Le progrès technique aide les hommes à mieux se comprendre, mais l’évolution des médias (téléphone, radio, télévision, informatique) n’a pas empêché le 20e siècle de connaître les pires conflits. Seules les dimensions culturelles et sociales de la communication permettent de mesurer ce qui sépare l’exploit technique d’un réel progrès dans la communication.

  1. Il faut penser les anciens et les nouveaux médias ensemble, et non les opposer. Le plus important dans la communication concerne le contenu, et le rôle des différents médias dans une théorie de la communication. Internet et les médias classiques (presse écrite, radio, télévision) sont complémentaires, même s’ils n’ont pas la même logique.
  2. Ce qui fait la communication, ce ne sont pas les techniques, mais les hommes et les sociétés au travers de 2 autres dimensions : sociale et culturelle – de la communication. L’abondance de l’information et d’interactions ne suffit pas à créer de la communication. On peut être multibranché et désespérément seul. L’important est de s’interroger sur la manière dont, concrètement, les individus et les sociétés construisent leurs relations.

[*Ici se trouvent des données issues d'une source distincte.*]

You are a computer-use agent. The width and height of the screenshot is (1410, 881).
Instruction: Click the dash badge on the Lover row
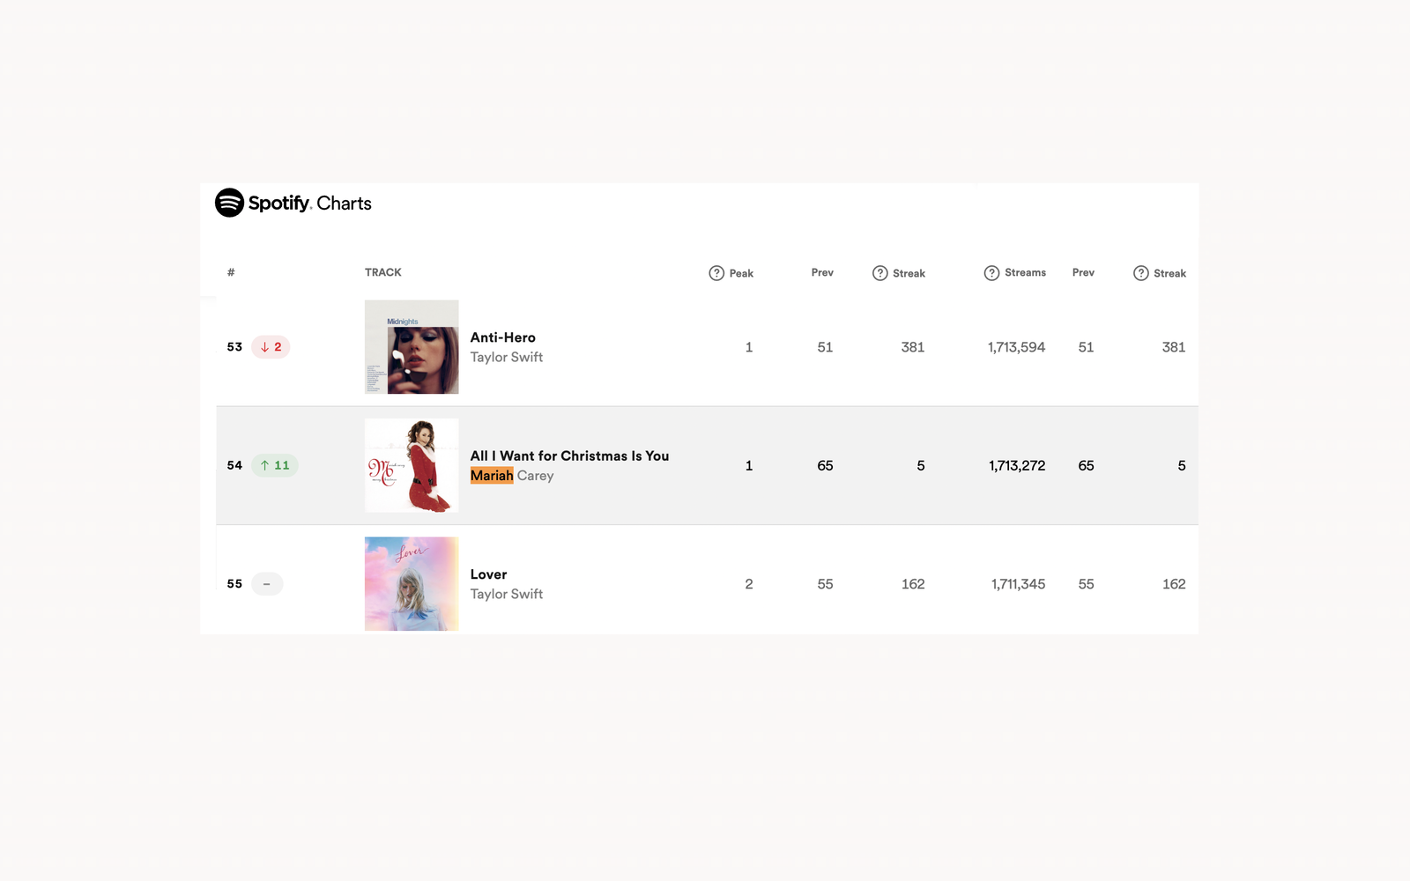[x=267, y=583]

  3. Il faut, aujourd’hui, assurer les 2 types de communication qui existent: la communication individuelle (héritière de la tradition libérale et individualiste du 18e siècle) et la communication de masse (dans le cadre de la démocratie de masse lié à l’idéal socialiste du 19e siècle).

En un mot, comme le résume Dominique Wolton dans la préface de son ouvrage, le progrès technique dans la communication ne suffit pas à créer un progrès de la communication humaine et sociale.